Die integrierten Systemdienste (wie z. B. Windows-Update oder Windows-Zeitgeber) stellen grundlegende Systemfunktionen und Systemoptionen zur Verfügung und werden ggf. von Apps für die Ausführung benötigt. Für einen besseren Schutz des Systems können für integrierte Systemdienste, die in svchost.exe-Prozessen gehostet werden, strengere Sicherheitsrichtlinien aktiviert werden.
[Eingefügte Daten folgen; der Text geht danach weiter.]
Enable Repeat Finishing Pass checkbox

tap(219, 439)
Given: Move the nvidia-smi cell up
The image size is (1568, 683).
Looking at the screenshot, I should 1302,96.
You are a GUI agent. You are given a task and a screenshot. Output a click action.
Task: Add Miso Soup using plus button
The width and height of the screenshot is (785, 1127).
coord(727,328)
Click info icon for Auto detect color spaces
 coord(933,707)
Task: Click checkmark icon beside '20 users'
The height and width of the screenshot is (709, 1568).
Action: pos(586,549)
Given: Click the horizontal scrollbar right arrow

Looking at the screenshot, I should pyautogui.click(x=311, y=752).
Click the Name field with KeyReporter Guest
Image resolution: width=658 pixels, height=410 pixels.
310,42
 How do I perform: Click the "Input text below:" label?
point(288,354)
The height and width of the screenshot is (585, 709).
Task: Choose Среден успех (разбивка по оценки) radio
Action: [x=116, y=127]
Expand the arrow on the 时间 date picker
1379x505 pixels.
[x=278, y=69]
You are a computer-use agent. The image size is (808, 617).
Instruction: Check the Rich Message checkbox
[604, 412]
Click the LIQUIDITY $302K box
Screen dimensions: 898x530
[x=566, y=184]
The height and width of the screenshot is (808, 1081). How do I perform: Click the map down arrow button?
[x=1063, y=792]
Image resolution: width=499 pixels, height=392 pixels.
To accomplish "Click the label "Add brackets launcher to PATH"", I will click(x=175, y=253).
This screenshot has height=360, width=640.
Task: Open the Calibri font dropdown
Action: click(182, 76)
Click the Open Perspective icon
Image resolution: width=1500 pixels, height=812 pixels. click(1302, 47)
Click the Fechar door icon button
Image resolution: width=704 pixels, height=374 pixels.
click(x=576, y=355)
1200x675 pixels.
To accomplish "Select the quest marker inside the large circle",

D.h. alle geladenen Dateien müssen digital signiert sein und dynamisch generierter Programmcode ist nicht zugelassen.

So geht's:

• Starten Sie "%windir%\regedit.exe" bzw. "%windir%\regedt32.exe".
• Klicken Sie sich durch folgende Schlüssel (Ordner) hindurch:
  HKEY_LOCAL_MACHINE
  System
  CurrentControlSet
  Control
  SCMConfig
  Falls die letzten Schlüssel noch nicht existieren, dann müssen Sie diese erstellen. Dazu klicken Sie mit der rechten Maustaste in das rechte Fenster. Im Kontextmenü wählen Sie "Neu" > "Schlüssel".
• Doppelklicken Sie auf den Schlüssel "EnableSvchostMitigationPolicy".
  Falls dieser Schlüssel noch nicht existiert, dann müssen Sie ihn erstellen. Dazu klicken Sie mit der rechten Maustaste in das rechte Fenster. Im Kontextmenü wählen Sie "Neu" > "DWORD-Wert" (REG_DWORD). Als Schlüsselnamen geben Sie "EnableSvchostMitigationPolicy" ein.
• Ändern Sie den Wert ggf. von "0" (deaktiviert) auf "1" (aktiviert).
• Die Änderungen werden ggf. erst nach einem Neustart aktiv.

Hinweise:

• EnableSvchostMitigationPolicy:
  0 = Für integrierte Systemdienste werden keine strengeren Sicherheitsrichtlinien aktiviert. (Standard)
  1 = Für integrierte Systemdienste (in svchost.exe-Prozessen) werden strengere Sicherheitsrichtlinien aktiviert.
• Ändern Sie bitte nichts anderes in der Registrierungsdatei. Dies kann zur Folge haben, dass Windows und/oder Anwendungsprogramme nicht mehr richtig arbeiten.

Versionshinweis:

• Diese Einstellung gilt erst ab Windows 10 Version 1903.